Travelers/tourists/etc, is different. I don't expect any integration-- just a basic effort at courtesy.
I will talk about Americans simply because I know what they do when they live abroad in my country, for many reasons, one being they hang out in the same neighborhood I was born and raised.
Probably there are similar problems with people from my country somewhere, but let me tell you what I know first.
Here in Italy American tourists are less of a problem, they do silly things sometimes, but who doesn't in an mostly unknown country on the other side of the World?
As you said, the real problem come from expats, students for example, but also military personnel who usually form walled enclaves.
If you hang out in certain neighborhoods in Rome, it's very easy to spot the "Americans only" places.
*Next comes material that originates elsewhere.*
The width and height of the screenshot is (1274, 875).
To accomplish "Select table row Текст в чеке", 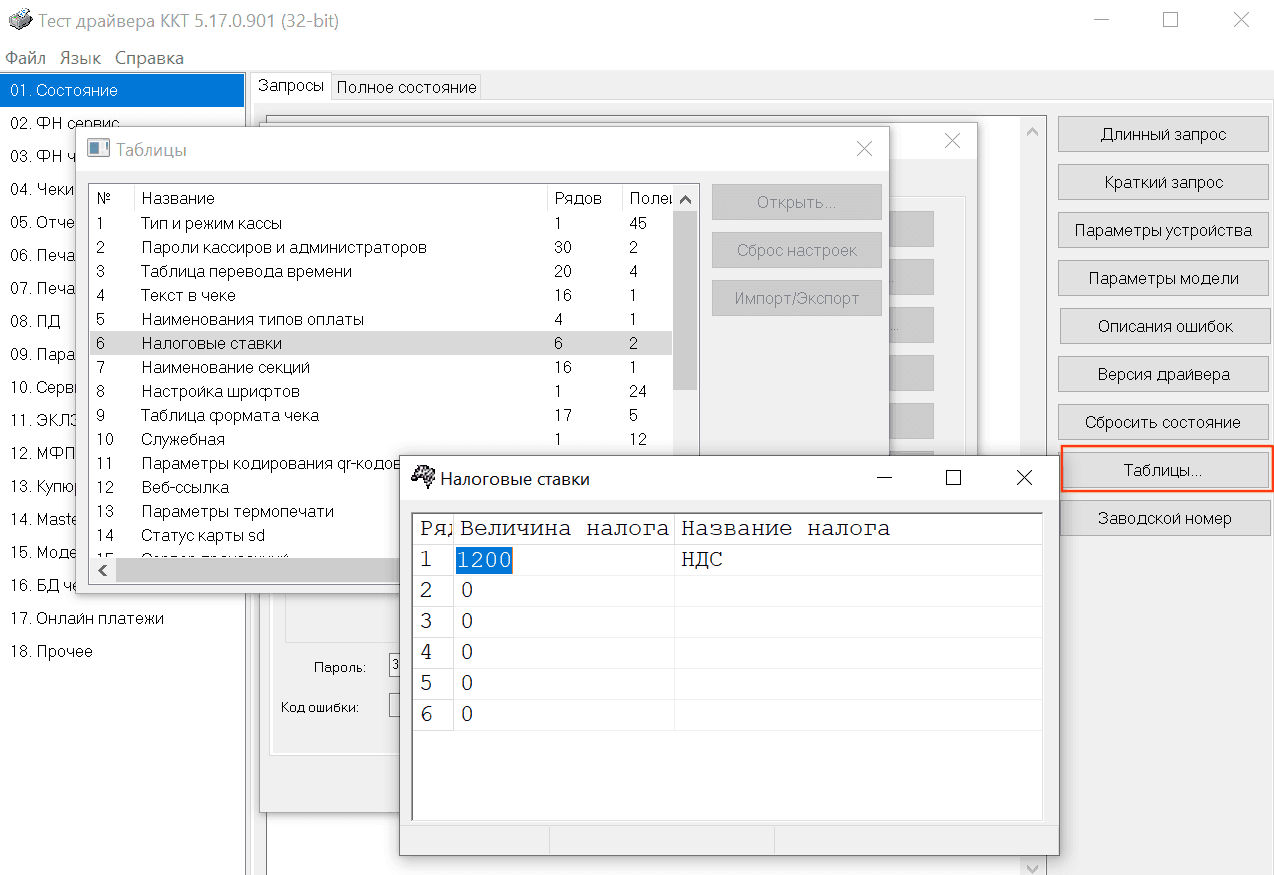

There are quite of few of them.
The reasoning is simple: they come here in Europe for the culture and the relaxed way of living (Barcelona is ranked very high among expats from US exactly for that reason) but they don't have the cultural tools to handle the lack of restrictions they have to face home.
Drinking at the age of 16 is quite normal in Europe, it is not in USA and more often than not Americans are the ones sh*tfaced outside bars and clubs or engaged in alcohol fueled scuffles.
One can argue that's what youngsters do, we are not used to that, but at young age (almost) everyone is forgivable.
Except when they kill police officers in the streets of course
But there's also another cultural issue with them: they are used to be a ruling country, they don't accept to be questioned or put in their place or be simply asked to act as a reasoning person.
Consider that for a US citizen until not long ago Canada, Mexico and many cruises were passport free (but not the contrary), consider the fact that in Europe there are many US military bases, consider that police officers in Europe are not heavily armed and you end up with situations like this one
When I was in LA my friends told me to avoid certain parts of the city because they were dangerous, "how much dangerous?" I asked, I come from Rome after all, I know how to handle myself, "you can get shot" they told me.
Turns out LA this year will top the 2009 for number of homicides and reach the staggering number of 300 homicides in a year.
I don't know but I suppose that it is something that it is considered I won't say normal, but not far from something in USA they expect from a city like LA.
Maybe not 300 homicides in a year, but 200? Maybe yes.
In Rome, a bit smaller than LA, more or less the same size of Chicago, there were 12 homicides in the whole 2019.
In the entire Italy (60 million people) in 2019 homicides were "only" 276.
I couldn't believe it when I was staying there that dangerous really meant "Escape from New York" dangerous.
My point is it's easy to say to expat to "integrate" when you are living in a violent society and where police on the street is armed to the teeth enforcing God only knows what law.
It's much less easy to adapt to foreigners when they are the ones not integrating and bringing their violent culture at your doorstep.
You can pretend like you gifted me this but in reality you didn't. I took it through my hard work. And you can try to stop me but I'll beat you, even though you have the advantage of having been born here. Because I'm better.